Center Stage with Pat Launer on KSDS JAZZ88
“DANCING AT LUGHNASA” –New Village Arts Theatre
“YOU NEVER CAN TELL” – Moonlight Stage Productions
AIRDATE: MARCH 14, 2008
Come with me to the British Isles of generations past, where families come together and come apart, social systems are in flux, and there are plenty of laughs to hide the pain. In this merry month of March, two appealing productions contain more than a nip of the Irish.
One is a farcical comedy, written by an Irishman, George Bernard Shaw, who reveled in poking fun at his English brethren. The drama, written by the acclaimed Irish playwright Brian Friel, pays homage to the spirit and stubbornness of his countrymen. Both plays are concerned with contrast and change.
Shaw’s “You Never Can Tell” was written and set on the cusp of the 20th century. Romantic love collides with scientific rationality. Ardent, stiff-necked feminists clash with foolish, frivolous roués. Class snobbery is turned on its ear. And after a series of ridiculous coincidences, a father is found, wrongs are righted and love conquers all. More or less.

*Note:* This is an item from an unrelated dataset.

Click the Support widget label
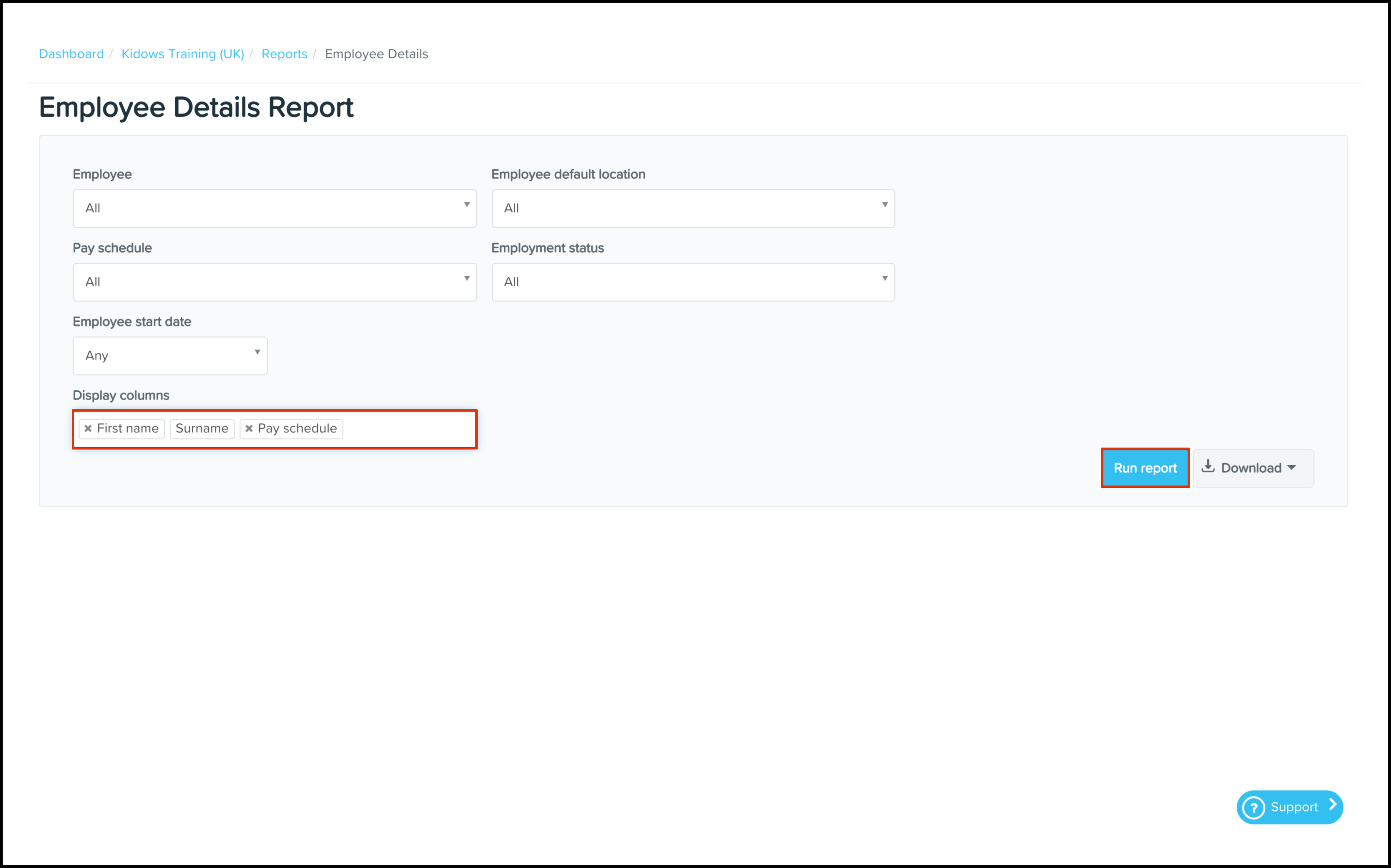Viewport: 1391px width, 868px height. pos(1294,807)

No such happy ending for “Dancing at Lughnasa,” a touching memory play, told from the perspective of Michael Mundy, an out-of-wedlock child raised by his mother and four spinster aunts in a remote part of County Donegal. He recalls the summer of 1936, when Michael was 7, and his aunts had just acquired a temperamental but much-loved radio that they fondly called Marconi. Music plays a prominent role here, both the sacred and the profane. Two staunch ideologies come head-to-head: the strict Catholicism of the family’s lineage and the paganism of the annual Festival of Lughnasa, a celebration of the harvest diety. The sisters are confounded by their befuddled brother, recently returned from 25 years of missionary work in Africa, where he embraced the decidedly un-Christian customs and ceremonies. Change is coming: the Depression looms, and the War. Only music calms the sisters’ unsettled souls. They may lack possessions and provisions, but these stalwart women have a boundless supply of forgiveness and hope.
Friel’s writing is gloriously poetic, and the Irish accents are nicely handled by a stellar ensemble at New Village Arts. Sadly, the pagan rituals are under-emphasized, which undermines the play’s central contrast. But when the sisters dance with rare abandon, releasing their long-repressed passion and joy, it’s a magical moment.
The magic is in the language of Shaw, too, though “You Never Can Tell” isn’t one of his deeper or more satisfying works. But at Moonlight Stage Productions, a forceful and comical cast, beautifully costumed, ratchets up the energy, humor and sheer silliness, while underscoring the endlessly amusing universals of class and gender warfare.
So, if you’d care to get drunk on words this St. Paddy’s Day season, there’s nothing more intellectually intoxicating than Friel or Shaw. Bottoms up!
“You Never Can Tell” runs through March 23rd at the Avo Theatre in Vista.
“Dancing at Lughnasa” continues through March 30th at New Village Arts in Carlsbad.